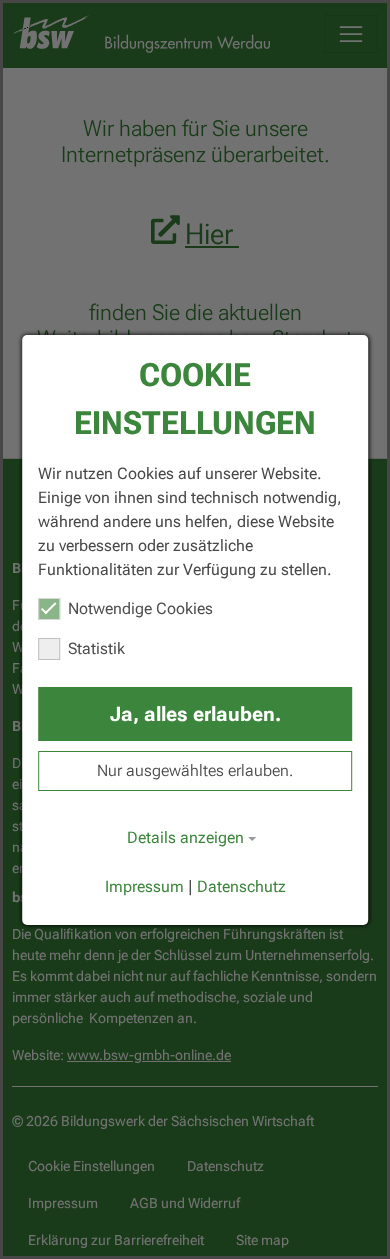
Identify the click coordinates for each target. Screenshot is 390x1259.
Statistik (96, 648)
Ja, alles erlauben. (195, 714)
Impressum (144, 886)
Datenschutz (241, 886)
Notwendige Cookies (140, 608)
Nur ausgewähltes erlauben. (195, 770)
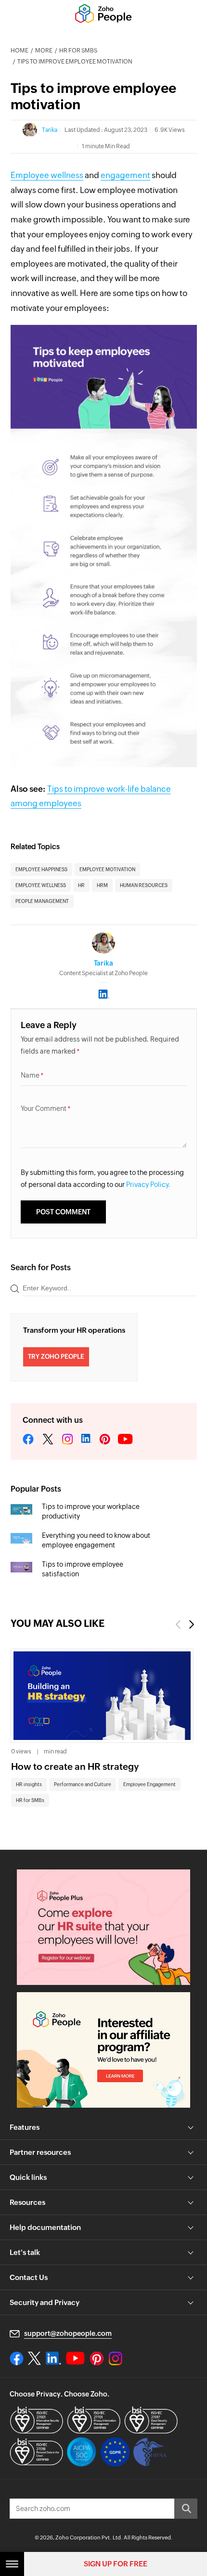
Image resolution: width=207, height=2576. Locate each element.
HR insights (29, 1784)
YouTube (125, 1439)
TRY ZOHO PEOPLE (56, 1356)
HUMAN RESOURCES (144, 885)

◇ ◇ ◇ ◇

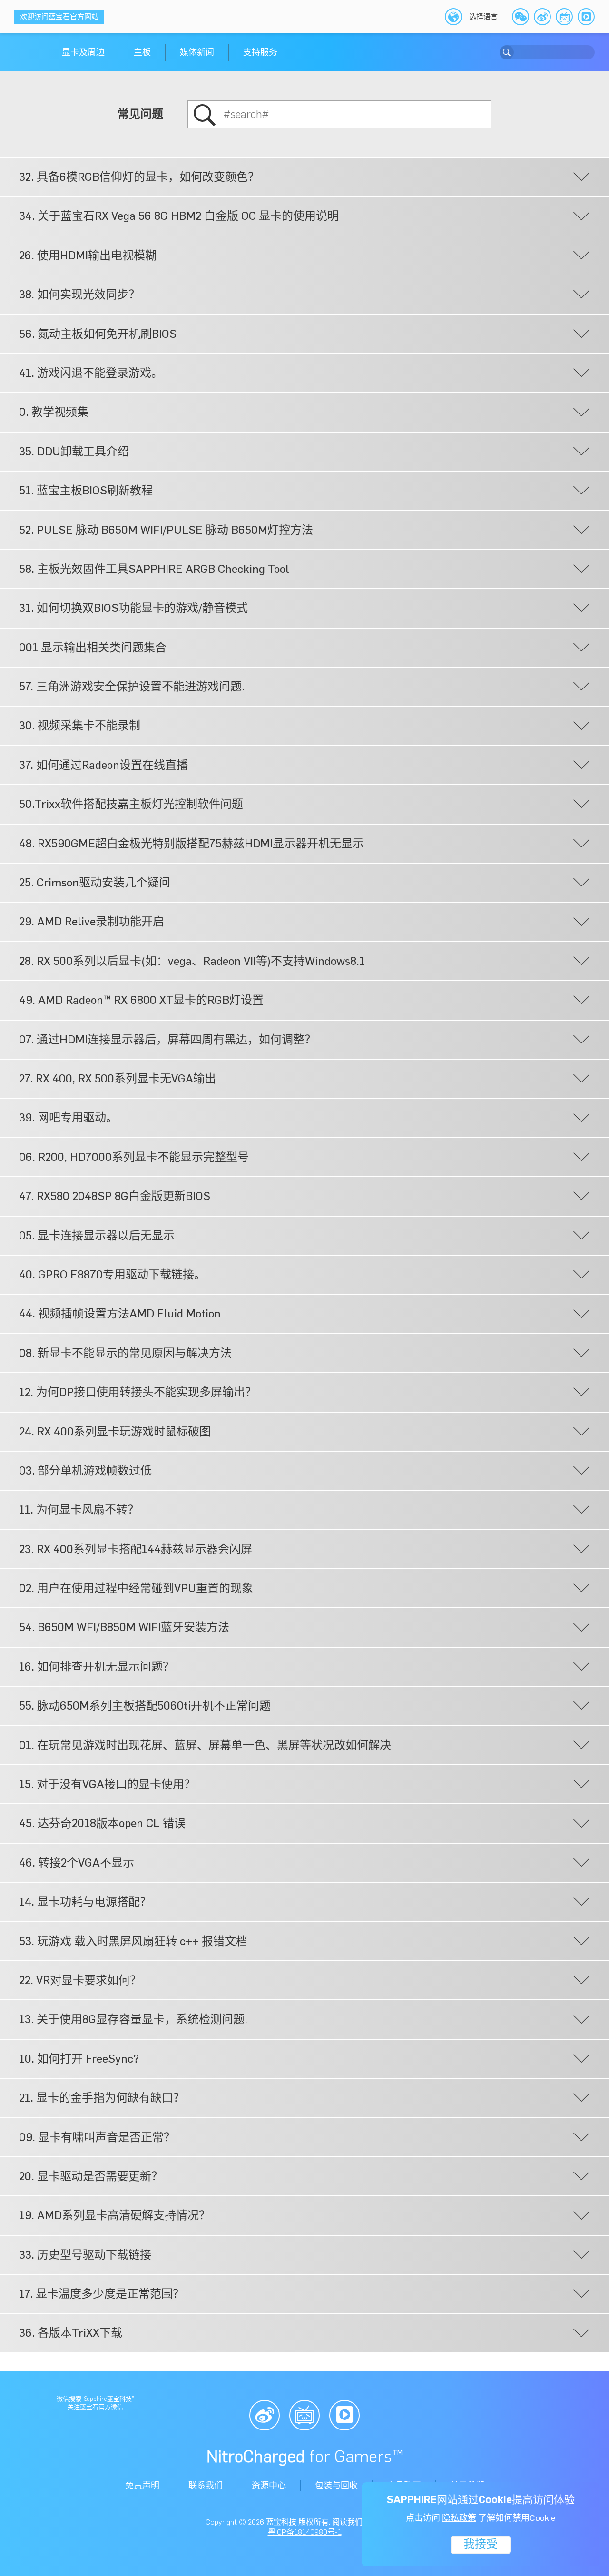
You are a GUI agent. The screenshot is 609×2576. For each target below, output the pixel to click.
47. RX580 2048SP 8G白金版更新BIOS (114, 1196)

◇ ◇ ◇ ◇

#### [YOUR INSTRUCTIONS]
Copy everything above from the line holding "Identify the click" down to the line holding "HUMAN RESOURCES (144, 885)", both ends included, exactly as it stands and without the pictures.

#### [TASK SOLUTION]
Identify the click coordinates for each target. Screenshot is 390x1259.
Statistik (96, 648)
Ja, alles erlauben. (195, 714)
Impressum (144, 886)
Datenschutz (241, 886)
Notwendige Cookies (140, 608)
Nur ausgewähltes erlauben. (195, 770)
Image resolution: width=207, height=2576. Locate each element.
HR insights (29, 1784)
YouTube (125, 1439)
TRY ZOHO PEOPLE (56, 1356)
HUMAN RESOURCES (144, 885)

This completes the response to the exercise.